> _Task goal_
Line by line, please look for the word "Guarantee" in the following records, then copy each line you find it in.
===== Data
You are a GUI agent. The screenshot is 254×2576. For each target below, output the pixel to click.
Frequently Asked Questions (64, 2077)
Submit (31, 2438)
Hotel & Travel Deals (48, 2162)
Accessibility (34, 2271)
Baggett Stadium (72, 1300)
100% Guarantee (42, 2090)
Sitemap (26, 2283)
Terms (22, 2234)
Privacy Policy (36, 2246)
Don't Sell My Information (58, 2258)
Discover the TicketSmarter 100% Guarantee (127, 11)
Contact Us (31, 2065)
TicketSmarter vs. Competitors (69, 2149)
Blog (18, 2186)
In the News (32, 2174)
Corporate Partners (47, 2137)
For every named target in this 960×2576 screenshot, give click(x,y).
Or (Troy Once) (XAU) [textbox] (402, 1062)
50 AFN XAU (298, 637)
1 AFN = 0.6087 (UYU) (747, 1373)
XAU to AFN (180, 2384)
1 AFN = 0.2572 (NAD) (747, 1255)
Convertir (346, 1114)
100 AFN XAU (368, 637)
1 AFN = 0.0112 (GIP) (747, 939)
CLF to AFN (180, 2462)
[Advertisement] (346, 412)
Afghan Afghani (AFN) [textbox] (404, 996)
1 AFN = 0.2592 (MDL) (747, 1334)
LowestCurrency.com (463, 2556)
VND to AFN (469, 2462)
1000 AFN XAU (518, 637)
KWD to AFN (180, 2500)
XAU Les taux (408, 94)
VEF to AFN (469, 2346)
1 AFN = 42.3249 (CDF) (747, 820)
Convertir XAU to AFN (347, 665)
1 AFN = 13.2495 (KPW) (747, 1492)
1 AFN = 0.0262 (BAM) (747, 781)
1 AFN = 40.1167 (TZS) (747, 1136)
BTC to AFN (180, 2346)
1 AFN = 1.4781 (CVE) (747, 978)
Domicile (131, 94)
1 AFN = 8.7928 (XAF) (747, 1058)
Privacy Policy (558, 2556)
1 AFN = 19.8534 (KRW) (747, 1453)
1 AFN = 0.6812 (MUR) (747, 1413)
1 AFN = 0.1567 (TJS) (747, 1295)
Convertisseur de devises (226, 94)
==========
> _Response to the task_
100% Guarantee (42, 2090)
Discover the TicketSmarter 100% Guarantee (127, 11)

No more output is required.